Recorded information —
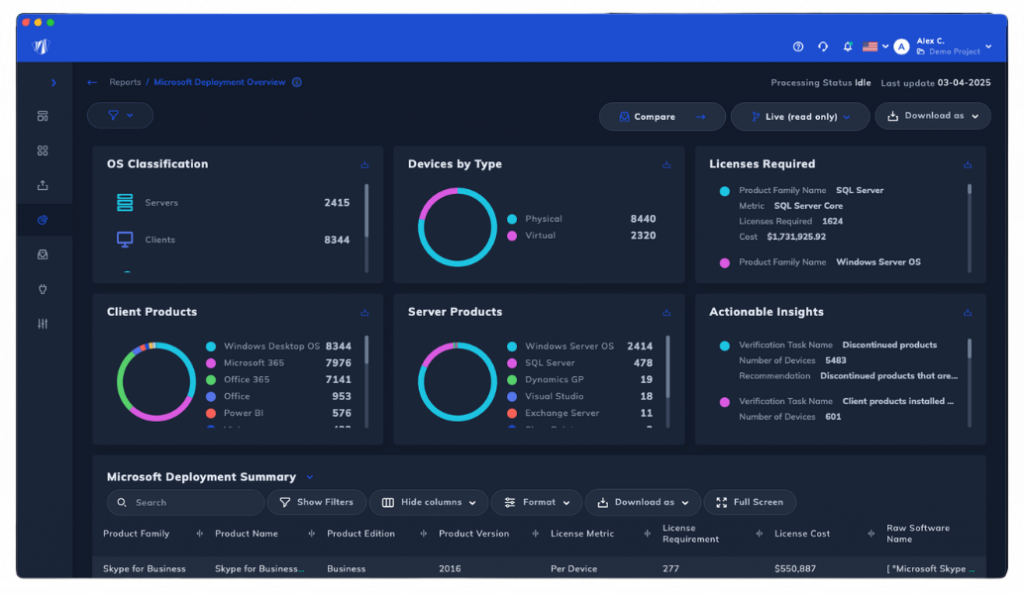Viewport: 1024px width, 594px height.
Task: Open the four-squares apps icon in sidebar
Action: coord(42,151)
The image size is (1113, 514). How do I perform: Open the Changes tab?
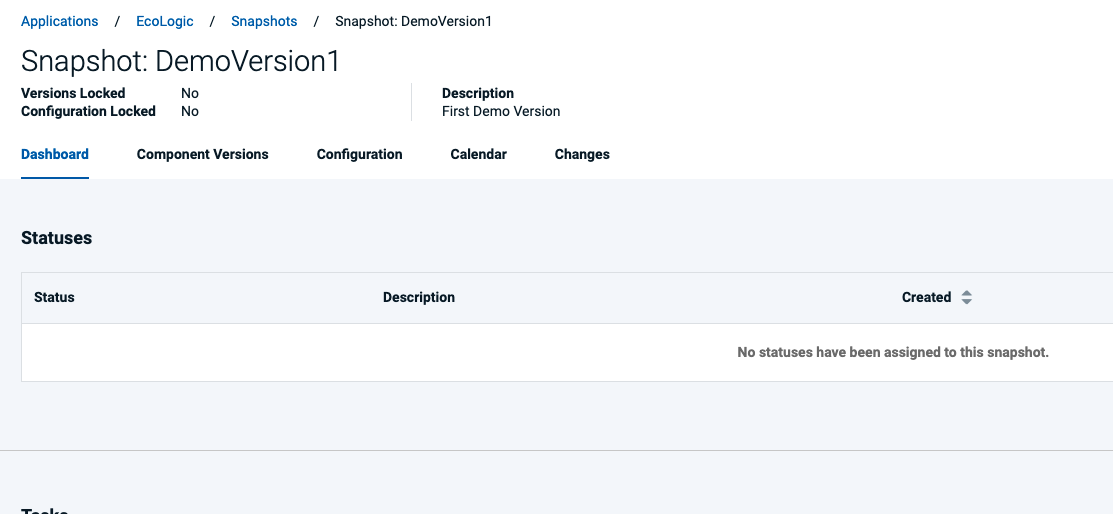pos(582,154)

What is required — Leaving the pictures aside, copy exactly and only the lines from the one holding "The image size" through the final line of the data, both ends kept.

Result —
The image size is (1113, 514). How do I perform: Open the Changes tab?
pos(582,154)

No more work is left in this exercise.